Spanning the career of one of Japan’s most revered photographers, this monograph—the only English-language volume of its kind—features exquisitely detailed full-page images that capture the relationship between human-made structures and the natural world.

Toshio Shibata’s large-format contemporary landscapes are distinguished by their haunting beauty, graceful composition, and meticulous detail. Using long exposures, and eliminating any references to people, horizons, or identifying geographic reference points, Shibata captures structures such as dams, bridges, reservoirs, and roads as they interact with their natural settings—mountainsides, rivers, and forests and fields. The results are highlighted by painterly composition; filled with patterns, lines, and fluid action; and unmistakably Japanese in their aesthetic.

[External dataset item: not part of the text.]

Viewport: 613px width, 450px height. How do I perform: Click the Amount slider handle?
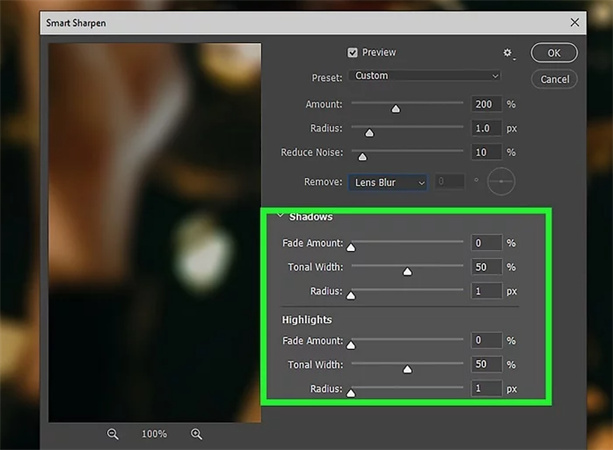(395, 110)
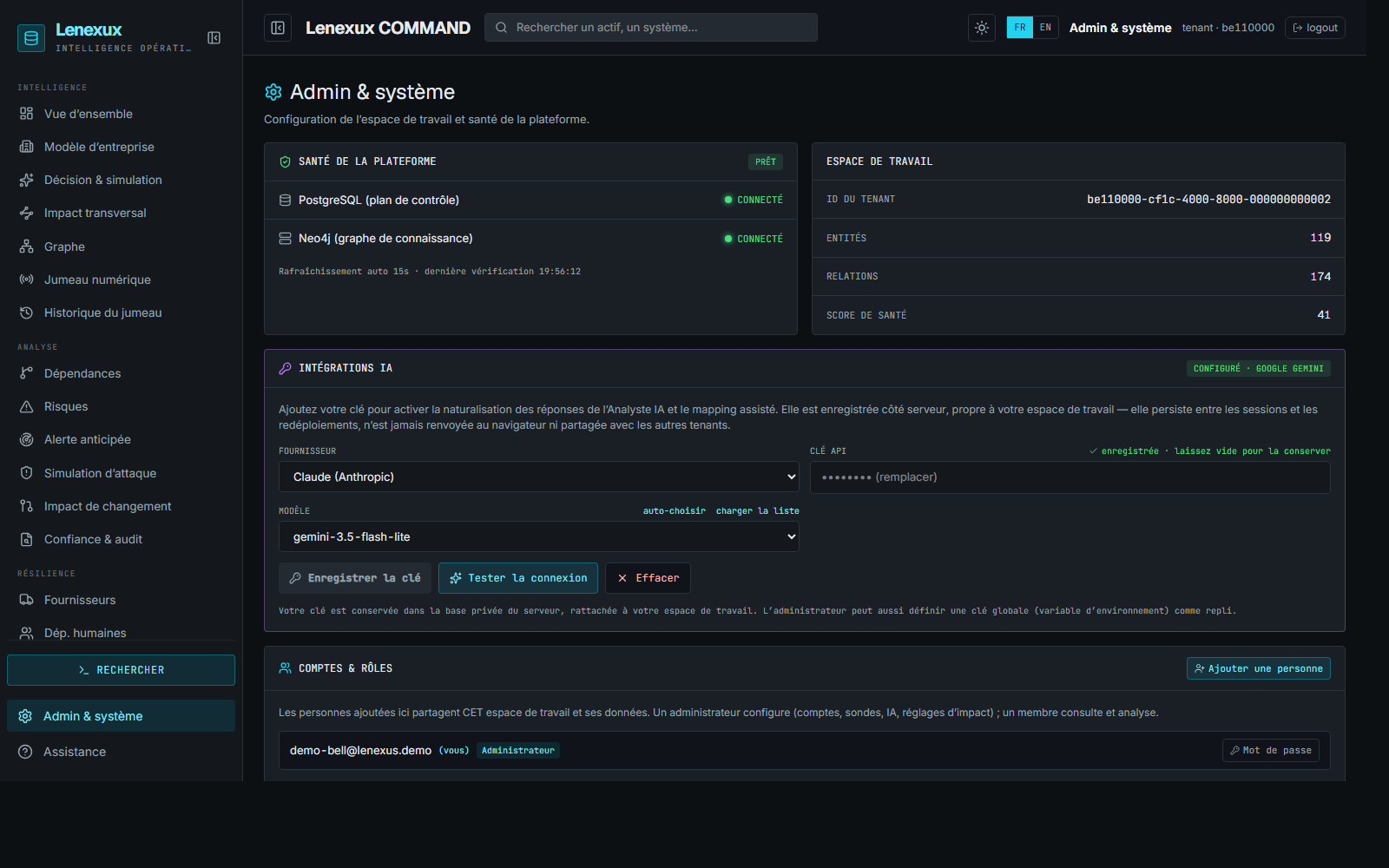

Curated and with commentary by Phillip Prodger, one of the most erudite and critical voices in contemporary photography, this book will appeal both to fans of Shibata’s work as well as an audience that has yet to discover his remarkable oeuvre.

 

Phillip Prodger has served as head of photographs at the National Portrait Gallery in London, and was the founding curator of photography at the Peabody Essex Museum in Salem, Massachusetts. He is currently executive director of the firm Curatorial Exhibitions in Los Angeles. His previous books include William Eggleston Portraits, Only Human – Photographs by Martin Parr, and An Alternative History of Photography, published by Prestel.